AIM:
Reproduce every line of this listing without changing anything.

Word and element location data
--- Begin ---

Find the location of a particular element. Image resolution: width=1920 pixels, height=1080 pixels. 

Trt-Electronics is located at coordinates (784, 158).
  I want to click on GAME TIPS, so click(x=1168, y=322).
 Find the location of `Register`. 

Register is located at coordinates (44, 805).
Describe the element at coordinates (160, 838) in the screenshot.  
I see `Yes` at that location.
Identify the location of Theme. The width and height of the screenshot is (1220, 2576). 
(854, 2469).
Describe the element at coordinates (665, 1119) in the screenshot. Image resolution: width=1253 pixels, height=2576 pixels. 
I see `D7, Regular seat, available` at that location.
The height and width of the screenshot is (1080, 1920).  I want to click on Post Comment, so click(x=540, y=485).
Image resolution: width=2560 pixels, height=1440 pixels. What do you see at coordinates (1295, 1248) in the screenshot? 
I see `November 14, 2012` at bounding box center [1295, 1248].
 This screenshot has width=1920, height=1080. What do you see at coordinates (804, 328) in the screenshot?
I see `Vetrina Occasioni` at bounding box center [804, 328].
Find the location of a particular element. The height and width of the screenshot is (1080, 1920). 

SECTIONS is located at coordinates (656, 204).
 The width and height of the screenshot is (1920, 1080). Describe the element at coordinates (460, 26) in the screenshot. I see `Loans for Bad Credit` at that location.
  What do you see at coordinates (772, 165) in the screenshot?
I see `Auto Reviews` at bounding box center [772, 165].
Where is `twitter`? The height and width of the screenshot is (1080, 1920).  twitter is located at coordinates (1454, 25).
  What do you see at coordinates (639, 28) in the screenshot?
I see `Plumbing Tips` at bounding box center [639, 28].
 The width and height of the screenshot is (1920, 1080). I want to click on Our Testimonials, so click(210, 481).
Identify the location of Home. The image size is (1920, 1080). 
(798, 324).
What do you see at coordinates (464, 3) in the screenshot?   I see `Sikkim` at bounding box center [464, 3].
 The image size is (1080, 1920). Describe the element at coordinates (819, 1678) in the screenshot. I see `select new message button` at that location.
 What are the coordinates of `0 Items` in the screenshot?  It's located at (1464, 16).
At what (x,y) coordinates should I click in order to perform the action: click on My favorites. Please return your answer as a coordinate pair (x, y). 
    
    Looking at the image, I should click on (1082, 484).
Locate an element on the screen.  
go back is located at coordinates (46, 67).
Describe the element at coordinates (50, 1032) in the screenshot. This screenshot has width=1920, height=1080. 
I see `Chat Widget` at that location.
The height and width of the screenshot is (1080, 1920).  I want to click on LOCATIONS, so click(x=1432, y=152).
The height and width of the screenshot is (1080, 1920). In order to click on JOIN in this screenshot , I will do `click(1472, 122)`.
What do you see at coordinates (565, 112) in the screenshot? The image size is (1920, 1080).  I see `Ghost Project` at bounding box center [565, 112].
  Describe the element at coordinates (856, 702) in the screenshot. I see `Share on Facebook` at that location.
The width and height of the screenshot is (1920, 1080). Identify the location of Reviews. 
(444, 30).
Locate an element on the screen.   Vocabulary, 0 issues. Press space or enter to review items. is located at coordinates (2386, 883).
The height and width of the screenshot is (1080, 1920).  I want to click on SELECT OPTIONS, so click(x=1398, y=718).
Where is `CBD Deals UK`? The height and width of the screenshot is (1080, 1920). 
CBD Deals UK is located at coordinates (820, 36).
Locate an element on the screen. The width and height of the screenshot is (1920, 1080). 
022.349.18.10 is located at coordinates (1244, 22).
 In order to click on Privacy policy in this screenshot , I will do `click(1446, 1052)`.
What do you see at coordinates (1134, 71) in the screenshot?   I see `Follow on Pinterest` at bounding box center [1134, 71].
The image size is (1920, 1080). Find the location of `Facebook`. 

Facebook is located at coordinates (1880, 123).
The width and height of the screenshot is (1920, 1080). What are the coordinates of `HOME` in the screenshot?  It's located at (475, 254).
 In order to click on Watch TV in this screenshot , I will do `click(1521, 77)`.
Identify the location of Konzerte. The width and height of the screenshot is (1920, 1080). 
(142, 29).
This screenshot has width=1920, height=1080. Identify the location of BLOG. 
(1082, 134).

--- End ---

ANSWER FOR THE TASK:
Find the location of a particular element. Image resolution: width=1920 pixels, height=1080 pixels. 

Trt-Electronics is located at coordinates (784, 158).
  I want to click on GAME TIPS, so click(x=1168, y=322).
 Find the location of `Register`. 

Register is located at coordinates (44, 805).
Describe the element at coordinates (160, 838) in the screenshot.  
I see `Yes` at that location.
Identify the location of Theme. The width and height of the screenshot is (1220, 2576). 
(854, 2469).
Describe the element at coordinates (665, 1119) in the screenshot. Image resolution: width=1253 pixels, height=2576 pixels. 
I see `D7, Regular seat, available` at that location.
The height and width of the screenshot is (1080, 1920).  I want to click on Post Comment, so click(x=540, y=485).
Image resolution: width=2560 pixels, height=1440 pixels. What do you see at coordinates (1295, 1248) in the screenshot? 
I see `November 14, 2012` at bounding box center [1295, 1248].
 This screenshot has width=1920, height=1080. What do you see at coordinates (804, 328) in the screenshot?
I see `Vetrina Occasioni` at bounding box center [804, 328].
Find the location of a particular element. The height and width of the screenshot is (1080, 1920). 

SECTIONS is located at coordinates (656, 204).
 The width and height of the screenshot is (1920, 1080). Describe the element at coordinates (460, 26) in the screenshot. I see `Loans for Bad Credit` at that location.
  What do you see at coordinates (772, 165) in the screenshot?
I see `Auto Reviews` at bounding box center [772, 165].
Where is `twitter`? The height and width of the screenshot is (1080, 1920).  twitter is located at coordinates (1454, 25).
  What do you see at coordinates (639, 28) in the screenshot?
I see `Plumbing Tips` at bounding box center [639, 28].
 The width and height of the screenshot is (1920, 1080). I want to click on Our Testimonials, so click(210, 481).
Identify the location of Home. The image size is (1920, 1080). 
(798, 324).
What do you see at coordinates (464, 3) in the screenshot?   I see `Sikkim` at bounding box center [464, 3].
 The image size is (1080, 1920). Describe the element at coordinates (819, 1678) in the screenshot. I see `select new message button` at that location.
 What are the coordinates of `0 Items` in the screenshot?  It's located at (1464, 16).
At what (x,y) coordinates should I click in order to perform the action: click on My favorites. Please return your answer as a coordinate pair (x, y). 
    
    Looking at the image, I should click on (1082, 484).
Locate an element on the screen.  
go back is located at coordinates (46, 67).
Describe the element at coordinates (50, 1032) in the screenshot. This screenshot has width=1920, height=1080. 
I see `Chat Widget` at that location.
The height and width of the screenshot is (1080, 1920).  I want to click on LOCATIONS, so click(x=1432, y=152).
The height and width of the screenshot is (1080, 1920). In order to click on JOIN in this screenshot , I will do `click(1472, 122)`.
What do you see at coordinates (565, 112) in the screenshot? The image size is (1920, 1080).  I see `Ghost Project` at bounding box center [565, 112].
  Describe the element at coordinates (856, 702) in the screenshot. I see `Share on Facebook` at that location.
The width and height of the screenshot is (1920, 1080). Identify the location of Reviews. 
(444, 30).
Locate an element on the screen.   Vocabulary, 0 issues. Press space or enter to review items. is located at coordinates (2386, 883).
The height and width of the screenshot is (1080, 1920).  I want to click on SELECT OPTIONS, so click(x=1398, y=718).
Where is `CBD Deals UK`? The height and width of the screenshot is (1080, 1920). 
CBD Deals UK is located at coordinates (820, 36).
Locate an element on the screen. The width and height of the screenshot is (1920, 1080). 
022.349.18.10 is located at coordinates (1244, 22).
 In order to click on Privacy policy in this screenshot , I will do `click(1446, 1052)`.
What do you see at coordinates (1134, 71) in the screenshot?   I see `Follow on Pinterest` at bounding box center [1134, 71].
The image size is (1920, 1080). Find the location of `Facebook`. 

Facebook is located at coordinates (1880, 123).
The width and height of the screenshot is (1920, 1080). What are the coordinates of `HOME` in the screenshot?  It's located at (475, 254).
 In order to click on Watch TV in this screenshot , I will do `click(1521, 77)`.
Identify the location of Konzerte. The width and height of the screenshot is (1920, 1080). 
(142, 29).
This screenshot has width=1920, height=1080. Identify the location of BLOG. 
(1082, 134).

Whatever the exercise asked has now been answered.